Resta-nos analisar o art. 18.º-3, o qual refere que, no caso de desconformidade no cumprimento de contrato de compra e venda coligado com contrato de crédito, o consumidor que, após interpelação do vendedor[16], não tenha obtido deste a satisfação do seu direito ao exato cumprimento do contrato, pode interpelar o financiador para exercer uma de três pretensões previstas nas alíneas do art. 18.º-3. Assumindo que Lena já interpelou a Bimbitas, Lda. para que esta procedesse ao cumprimento pontual do contrato, e esta não prestou o bem “em conformidade com o contrato dentro de um prazo razoável, […] pode aquela recorrer ao financiador com o objetivo de salvaguardar a sua contraprestação”[17]. Se a Lena tivesse exercido o direito de reparação ou de substituição perante a Bimbitas, Lda., poderia exercer a exceção de não cumprimento do contrato perante o financiador (art. 18º-3-a)). Por outro lado, se eventualmente tivesse exigido a redução do preço perante a Bimbitas, Lda., o que no caso não faria muito sentido, poderia interpelar o financiador no sentido de exigir a redução do montante do crédito em montante igual ao da redução do preço (art. 18º-3-b)). E, por fim, caso tivesse exercido o direito de resolução perante a Bimbitas, Lda., poderia exigir a resolução do contrato de crédito perante o financiador (art. 18º-3-c)). Existe um paralelismo entre as soluções relativamente ao contrato de crédito e as soluções relativamente ao contrato de compra e venda, isto é, Lena pode fazer repercutir no contrato de crédito a solução que resulta do direito que tiver exercido relativamente ao contrato de compra e venda (qualquer um dos previstos no art. 4.º-1 do DL 67/2003). Sem prejuízo do que aqui foi exposto, partindo do pressuposto de que Lena quer, de facto, a Bimbita e, por isso, exerceu o seu direito de reparação ou de substituição perante a Bimbitas, Lda. (art. 4.º-1 DL 67/2003), o qual não foi satisfeito, pode interpelar o financiador e exercer a exceção do não cumprimento do contrato (art. 18.º-3-a) do DL 133/2009), não pagando, assim, as prestações mensais relativas ao crédito enquanto o bem não for reparado ou substituído pela Bimbitas, Lda..

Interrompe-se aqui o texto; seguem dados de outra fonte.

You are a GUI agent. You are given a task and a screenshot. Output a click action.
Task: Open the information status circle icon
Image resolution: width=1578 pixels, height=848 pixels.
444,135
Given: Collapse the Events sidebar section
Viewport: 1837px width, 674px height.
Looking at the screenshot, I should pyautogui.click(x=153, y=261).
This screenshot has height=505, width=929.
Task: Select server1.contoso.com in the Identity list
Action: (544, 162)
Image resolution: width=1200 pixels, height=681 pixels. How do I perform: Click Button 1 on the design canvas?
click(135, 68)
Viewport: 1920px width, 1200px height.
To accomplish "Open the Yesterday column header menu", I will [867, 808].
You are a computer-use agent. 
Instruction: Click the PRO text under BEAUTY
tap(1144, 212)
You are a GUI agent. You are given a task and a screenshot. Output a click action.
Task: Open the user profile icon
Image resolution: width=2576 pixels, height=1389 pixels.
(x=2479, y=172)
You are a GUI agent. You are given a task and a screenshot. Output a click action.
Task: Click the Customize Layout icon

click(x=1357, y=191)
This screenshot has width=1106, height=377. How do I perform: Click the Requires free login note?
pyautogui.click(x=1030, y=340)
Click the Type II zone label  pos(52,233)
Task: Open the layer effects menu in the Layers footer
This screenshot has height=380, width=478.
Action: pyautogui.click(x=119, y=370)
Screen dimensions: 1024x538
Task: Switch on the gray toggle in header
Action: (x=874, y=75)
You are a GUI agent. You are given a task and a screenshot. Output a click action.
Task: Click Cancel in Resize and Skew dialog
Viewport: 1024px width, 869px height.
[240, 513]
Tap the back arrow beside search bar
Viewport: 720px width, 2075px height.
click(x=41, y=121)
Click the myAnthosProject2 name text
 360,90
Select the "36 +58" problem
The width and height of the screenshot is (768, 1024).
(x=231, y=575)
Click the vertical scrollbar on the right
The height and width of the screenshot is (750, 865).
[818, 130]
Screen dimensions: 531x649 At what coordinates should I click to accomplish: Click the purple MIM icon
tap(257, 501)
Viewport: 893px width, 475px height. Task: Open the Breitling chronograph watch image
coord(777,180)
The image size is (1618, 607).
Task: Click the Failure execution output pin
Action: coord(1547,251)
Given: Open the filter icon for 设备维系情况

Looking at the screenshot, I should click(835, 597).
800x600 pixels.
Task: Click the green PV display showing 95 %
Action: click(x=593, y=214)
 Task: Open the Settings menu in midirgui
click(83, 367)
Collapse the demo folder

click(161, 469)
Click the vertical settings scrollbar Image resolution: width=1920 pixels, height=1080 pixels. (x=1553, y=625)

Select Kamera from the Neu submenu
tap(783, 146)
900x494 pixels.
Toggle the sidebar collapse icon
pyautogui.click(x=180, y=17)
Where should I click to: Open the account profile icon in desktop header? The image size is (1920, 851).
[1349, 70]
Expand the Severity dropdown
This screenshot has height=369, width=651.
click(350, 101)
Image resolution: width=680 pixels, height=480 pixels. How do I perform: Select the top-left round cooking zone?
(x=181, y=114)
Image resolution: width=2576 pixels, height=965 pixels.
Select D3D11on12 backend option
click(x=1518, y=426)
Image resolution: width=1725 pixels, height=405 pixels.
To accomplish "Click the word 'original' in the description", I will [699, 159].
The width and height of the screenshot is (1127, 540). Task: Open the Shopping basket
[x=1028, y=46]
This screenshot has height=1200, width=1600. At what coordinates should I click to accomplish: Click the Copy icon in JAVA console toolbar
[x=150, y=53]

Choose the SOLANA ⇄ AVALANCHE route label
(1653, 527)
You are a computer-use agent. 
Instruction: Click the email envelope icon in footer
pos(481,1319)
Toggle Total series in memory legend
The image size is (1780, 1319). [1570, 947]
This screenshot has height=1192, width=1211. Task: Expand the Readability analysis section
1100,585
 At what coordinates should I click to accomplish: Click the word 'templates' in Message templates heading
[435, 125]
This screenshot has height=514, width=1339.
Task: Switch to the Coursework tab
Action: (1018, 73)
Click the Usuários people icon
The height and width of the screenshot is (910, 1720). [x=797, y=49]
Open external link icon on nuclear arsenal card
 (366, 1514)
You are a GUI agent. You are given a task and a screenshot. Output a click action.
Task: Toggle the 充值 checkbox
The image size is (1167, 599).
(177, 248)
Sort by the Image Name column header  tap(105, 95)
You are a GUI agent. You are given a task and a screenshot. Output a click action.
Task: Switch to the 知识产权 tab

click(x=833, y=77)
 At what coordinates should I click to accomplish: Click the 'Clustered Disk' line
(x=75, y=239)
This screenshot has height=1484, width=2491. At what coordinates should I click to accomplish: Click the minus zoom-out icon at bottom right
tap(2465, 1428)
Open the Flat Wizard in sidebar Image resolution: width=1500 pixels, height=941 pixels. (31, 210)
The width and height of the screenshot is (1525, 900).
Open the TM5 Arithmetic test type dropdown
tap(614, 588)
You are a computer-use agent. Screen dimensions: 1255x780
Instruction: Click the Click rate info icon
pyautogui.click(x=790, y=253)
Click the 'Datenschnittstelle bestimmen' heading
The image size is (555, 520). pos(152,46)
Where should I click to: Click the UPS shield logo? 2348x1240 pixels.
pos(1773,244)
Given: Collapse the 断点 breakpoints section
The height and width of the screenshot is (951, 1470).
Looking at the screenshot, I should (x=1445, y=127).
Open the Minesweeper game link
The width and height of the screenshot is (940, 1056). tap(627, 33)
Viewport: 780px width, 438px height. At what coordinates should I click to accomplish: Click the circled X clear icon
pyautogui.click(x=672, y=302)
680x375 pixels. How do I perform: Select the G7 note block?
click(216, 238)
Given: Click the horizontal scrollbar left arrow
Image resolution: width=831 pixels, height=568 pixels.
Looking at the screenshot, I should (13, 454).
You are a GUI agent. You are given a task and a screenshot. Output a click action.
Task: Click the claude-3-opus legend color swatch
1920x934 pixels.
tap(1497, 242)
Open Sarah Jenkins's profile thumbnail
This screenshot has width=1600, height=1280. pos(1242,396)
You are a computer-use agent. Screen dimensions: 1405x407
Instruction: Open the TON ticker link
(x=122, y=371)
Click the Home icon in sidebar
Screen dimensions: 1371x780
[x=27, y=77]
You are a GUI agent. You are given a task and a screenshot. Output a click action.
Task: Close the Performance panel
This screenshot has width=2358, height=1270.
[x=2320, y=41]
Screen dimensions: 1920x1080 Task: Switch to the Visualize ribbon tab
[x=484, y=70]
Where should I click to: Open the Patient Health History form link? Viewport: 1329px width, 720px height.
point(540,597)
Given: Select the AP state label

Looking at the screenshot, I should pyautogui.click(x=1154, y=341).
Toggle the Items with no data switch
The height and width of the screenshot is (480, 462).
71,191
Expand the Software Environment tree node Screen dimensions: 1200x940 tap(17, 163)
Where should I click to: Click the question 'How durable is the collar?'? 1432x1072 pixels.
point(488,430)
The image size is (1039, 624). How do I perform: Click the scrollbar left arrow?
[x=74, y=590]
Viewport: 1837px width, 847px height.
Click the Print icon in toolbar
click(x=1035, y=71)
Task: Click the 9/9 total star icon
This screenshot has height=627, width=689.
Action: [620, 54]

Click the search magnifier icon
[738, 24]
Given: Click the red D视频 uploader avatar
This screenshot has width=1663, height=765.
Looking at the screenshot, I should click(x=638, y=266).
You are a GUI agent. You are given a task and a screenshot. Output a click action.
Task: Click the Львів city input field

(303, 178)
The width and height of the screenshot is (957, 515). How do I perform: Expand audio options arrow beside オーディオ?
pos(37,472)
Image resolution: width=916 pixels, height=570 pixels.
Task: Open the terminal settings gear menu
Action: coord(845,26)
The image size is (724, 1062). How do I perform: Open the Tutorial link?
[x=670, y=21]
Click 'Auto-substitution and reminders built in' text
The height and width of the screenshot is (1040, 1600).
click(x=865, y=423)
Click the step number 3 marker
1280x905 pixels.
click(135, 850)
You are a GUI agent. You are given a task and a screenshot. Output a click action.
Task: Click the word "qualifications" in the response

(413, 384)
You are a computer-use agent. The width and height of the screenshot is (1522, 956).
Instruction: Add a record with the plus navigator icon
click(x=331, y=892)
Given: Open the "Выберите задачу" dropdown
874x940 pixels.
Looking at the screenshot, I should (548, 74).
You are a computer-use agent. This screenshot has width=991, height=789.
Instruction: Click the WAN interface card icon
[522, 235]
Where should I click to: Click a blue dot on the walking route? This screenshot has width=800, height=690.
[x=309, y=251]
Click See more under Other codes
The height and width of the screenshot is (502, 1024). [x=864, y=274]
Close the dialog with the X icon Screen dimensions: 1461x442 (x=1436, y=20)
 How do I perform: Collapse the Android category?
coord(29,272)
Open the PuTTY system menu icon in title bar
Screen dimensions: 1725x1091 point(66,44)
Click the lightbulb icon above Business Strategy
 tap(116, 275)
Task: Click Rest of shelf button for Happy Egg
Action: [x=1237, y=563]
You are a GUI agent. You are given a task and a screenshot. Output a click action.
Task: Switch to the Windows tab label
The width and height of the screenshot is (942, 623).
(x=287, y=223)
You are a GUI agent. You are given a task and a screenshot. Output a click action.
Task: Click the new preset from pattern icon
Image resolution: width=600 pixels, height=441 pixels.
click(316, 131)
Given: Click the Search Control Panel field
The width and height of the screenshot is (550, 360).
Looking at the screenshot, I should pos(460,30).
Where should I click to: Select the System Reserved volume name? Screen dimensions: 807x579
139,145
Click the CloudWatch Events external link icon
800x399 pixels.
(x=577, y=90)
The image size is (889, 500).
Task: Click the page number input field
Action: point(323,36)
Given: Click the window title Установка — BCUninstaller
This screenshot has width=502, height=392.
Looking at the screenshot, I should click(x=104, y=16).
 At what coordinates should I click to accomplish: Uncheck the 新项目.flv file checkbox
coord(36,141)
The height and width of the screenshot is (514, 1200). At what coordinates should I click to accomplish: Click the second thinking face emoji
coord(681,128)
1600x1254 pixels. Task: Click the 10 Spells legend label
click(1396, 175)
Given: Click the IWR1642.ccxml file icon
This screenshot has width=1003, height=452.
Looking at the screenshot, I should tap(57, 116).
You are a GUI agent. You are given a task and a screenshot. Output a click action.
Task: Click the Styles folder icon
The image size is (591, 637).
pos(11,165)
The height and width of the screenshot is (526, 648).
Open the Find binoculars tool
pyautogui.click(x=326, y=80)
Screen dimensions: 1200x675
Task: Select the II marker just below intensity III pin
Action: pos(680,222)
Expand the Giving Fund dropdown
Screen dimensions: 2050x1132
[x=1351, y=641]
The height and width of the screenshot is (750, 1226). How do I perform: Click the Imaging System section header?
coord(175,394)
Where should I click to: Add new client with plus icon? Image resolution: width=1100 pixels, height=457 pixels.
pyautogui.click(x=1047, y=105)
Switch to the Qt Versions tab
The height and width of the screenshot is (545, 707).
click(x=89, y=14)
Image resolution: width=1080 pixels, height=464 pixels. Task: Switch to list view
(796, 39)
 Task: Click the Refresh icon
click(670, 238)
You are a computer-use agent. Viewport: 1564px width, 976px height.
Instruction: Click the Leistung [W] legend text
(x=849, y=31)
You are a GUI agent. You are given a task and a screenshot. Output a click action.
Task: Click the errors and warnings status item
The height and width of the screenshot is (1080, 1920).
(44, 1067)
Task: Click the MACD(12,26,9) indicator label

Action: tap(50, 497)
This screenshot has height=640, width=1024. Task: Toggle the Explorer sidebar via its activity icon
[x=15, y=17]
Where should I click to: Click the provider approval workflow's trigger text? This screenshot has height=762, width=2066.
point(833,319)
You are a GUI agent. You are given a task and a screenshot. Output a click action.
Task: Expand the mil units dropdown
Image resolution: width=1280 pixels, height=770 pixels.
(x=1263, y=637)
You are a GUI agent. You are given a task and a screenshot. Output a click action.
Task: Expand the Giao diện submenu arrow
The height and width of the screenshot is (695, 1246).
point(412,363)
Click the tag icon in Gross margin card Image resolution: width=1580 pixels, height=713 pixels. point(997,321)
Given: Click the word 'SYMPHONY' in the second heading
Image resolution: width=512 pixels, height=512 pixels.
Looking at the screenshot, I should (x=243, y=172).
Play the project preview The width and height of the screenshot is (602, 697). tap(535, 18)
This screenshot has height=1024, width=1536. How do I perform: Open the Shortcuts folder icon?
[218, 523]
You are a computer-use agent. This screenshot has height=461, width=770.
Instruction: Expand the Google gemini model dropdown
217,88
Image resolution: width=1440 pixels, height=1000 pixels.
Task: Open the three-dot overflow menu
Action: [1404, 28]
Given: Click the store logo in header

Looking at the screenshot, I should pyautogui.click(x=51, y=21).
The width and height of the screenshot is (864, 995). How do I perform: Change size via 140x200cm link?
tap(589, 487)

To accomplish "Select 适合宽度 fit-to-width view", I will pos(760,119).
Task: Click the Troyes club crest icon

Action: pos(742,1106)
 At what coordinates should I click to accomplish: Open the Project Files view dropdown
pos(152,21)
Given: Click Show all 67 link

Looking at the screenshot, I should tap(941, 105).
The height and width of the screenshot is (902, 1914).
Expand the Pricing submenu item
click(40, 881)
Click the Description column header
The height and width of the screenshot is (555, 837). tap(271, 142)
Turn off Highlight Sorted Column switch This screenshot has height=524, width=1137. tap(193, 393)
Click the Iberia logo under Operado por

[1] JORGE MORAIS CARVALHO, Manual do Direito do Consumo, Almedina, 2020, p.285.

[2] Ac. do STJ de 19 de novembro de 2015, Processo n.º 139/12.0TVLSB.L1.S1 (Oliveira Vasconcelos).

[3] JORGE MORAIS CARVALHO e MICAEL MARTINS TEIXEIRA, Duas Presunções Que Não São Presunções: A Desconformidade na Venda de Bens de Consumo em Portugal, in “Revista de Direito do Consumidor”, Vol. 27, n.º 115, 2018, pp. 311-330.

[4] JOÃO CALVÃO DA SILVA, Venda de Bens de Consumo, Almedina, 2003, p. 61.

[5] Bastaria provar um deles, mas de facto o não funcionamento geral da Bimbita cabe perfeitamente tanto na alínea c) quanto na alínea d).

[6] JORGE MORAIS CARVALHO, Manual do Direito do Consumo, cit., p. 319.

[7] Ibidem, p. 320.

[8] Ibidem, p. 323.

[9] Não temos elementos que nos levem a concluir em sentido contrário.

[10] JORGE MORAIS CARVALHO, Manual do Direito do Consumo, cit., p. 463.

[11] FERNANDO GRAVATO DE MORAIS, Crédito aos consumidores, Almedina, 2009, p. 88.

[12] JORGE MORAIS CARVALHO, Manual do Direito do Consumo, cit., p. 464.

[13] Ibidem, p. 465

[14] E teria obviamente direito a que lhe fosse devolvido o montante que já tivesse pago, tanto no caso em que exerce o direito de arrependimento relativamente ao contrato de compra e venda perante a Bimbitas, Lda.., quanto no caso em que exerce o direito de arrependimento relativamente ao contrato de crédito perante a empresa de crédito.

[15] Nos termos do art. 18º-1, a ineficácia do contrato de crédito resultante do exercício do direito de arrependimento repercutir-se-ia também no contrato de compra e venda. Vd. FERNANDO GRAVATO DE MORAIS, Crédito aos consumidores, cit., p. 87

[16] Para que o consumidor possa interpelar o financiador, antes tem de se ter dirigido ao vendedor. Vd. FERNANDO DE GRAVATO MORAIS, Crédito aos consumidores, cit., pp. 89-89.

[17] JORGE MORAIS CARVALHO, Manual do Direito do Consumo, cit., p. 467.